Data items
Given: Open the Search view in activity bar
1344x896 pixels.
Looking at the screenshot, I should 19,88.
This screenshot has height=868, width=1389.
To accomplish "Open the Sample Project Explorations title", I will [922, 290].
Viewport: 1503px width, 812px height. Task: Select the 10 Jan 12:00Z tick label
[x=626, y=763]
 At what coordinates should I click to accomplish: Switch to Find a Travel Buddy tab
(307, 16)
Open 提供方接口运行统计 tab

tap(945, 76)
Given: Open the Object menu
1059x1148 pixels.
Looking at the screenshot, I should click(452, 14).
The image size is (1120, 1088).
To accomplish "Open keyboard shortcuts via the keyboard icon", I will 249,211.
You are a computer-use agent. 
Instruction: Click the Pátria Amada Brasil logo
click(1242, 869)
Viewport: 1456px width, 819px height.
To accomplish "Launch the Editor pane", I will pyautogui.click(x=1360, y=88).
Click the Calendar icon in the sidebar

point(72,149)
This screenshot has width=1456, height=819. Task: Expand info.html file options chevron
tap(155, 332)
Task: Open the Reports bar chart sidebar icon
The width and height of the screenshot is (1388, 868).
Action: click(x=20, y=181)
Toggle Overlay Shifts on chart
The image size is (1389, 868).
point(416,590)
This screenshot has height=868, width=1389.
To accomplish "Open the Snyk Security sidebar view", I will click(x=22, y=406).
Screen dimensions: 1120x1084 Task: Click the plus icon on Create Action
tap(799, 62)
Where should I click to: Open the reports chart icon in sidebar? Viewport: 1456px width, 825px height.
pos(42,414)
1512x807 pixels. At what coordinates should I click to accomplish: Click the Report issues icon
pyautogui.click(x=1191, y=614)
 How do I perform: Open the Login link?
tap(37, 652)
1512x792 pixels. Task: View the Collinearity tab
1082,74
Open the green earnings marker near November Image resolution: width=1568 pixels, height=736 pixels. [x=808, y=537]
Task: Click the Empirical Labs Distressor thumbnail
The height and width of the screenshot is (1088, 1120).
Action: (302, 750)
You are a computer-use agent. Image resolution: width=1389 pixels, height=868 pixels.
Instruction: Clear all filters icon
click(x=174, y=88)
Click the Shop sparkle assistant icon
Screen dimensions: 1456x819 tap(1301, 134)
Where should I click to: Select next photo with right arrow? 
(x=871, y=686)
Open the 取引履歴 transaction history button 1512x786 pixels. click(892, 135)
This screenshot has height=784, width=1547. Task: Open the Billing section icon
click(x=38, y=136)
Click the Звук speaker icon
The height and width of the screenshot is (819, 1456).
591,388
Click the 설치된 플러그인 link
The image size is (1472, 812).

## PROBLEM STATEMENT
Only the lines from the one containing "You are a computer-use agent. Image" through the last line of the entries above should be copied, exactly as written.

## RESPONSE TO THE TASK
You are a computer-use agent. Image resolution: width=1389 pixels, height=868 pixels.
Instruction: Clear all filters icon
click(x=174, y=88)
Click the Shop sparkle assistant icon
Screen dimensions: 1456x819 tap(1301, 134)
Where should I click to: Select next photo with right arrow? 
(x=871, y=686)
Open the 取引履歴 transaction history button 1512x786 pixels. click(892, 135)
This screenshot has height=784, width=1547. Task: Open the Billing section icon
click(x=38, y=136)
Click the Звук speaker icon
The height and width of the screenshot is (819, 1456).
591,388
Click the 설치된 플러그인 link
The image size is (1472, 812).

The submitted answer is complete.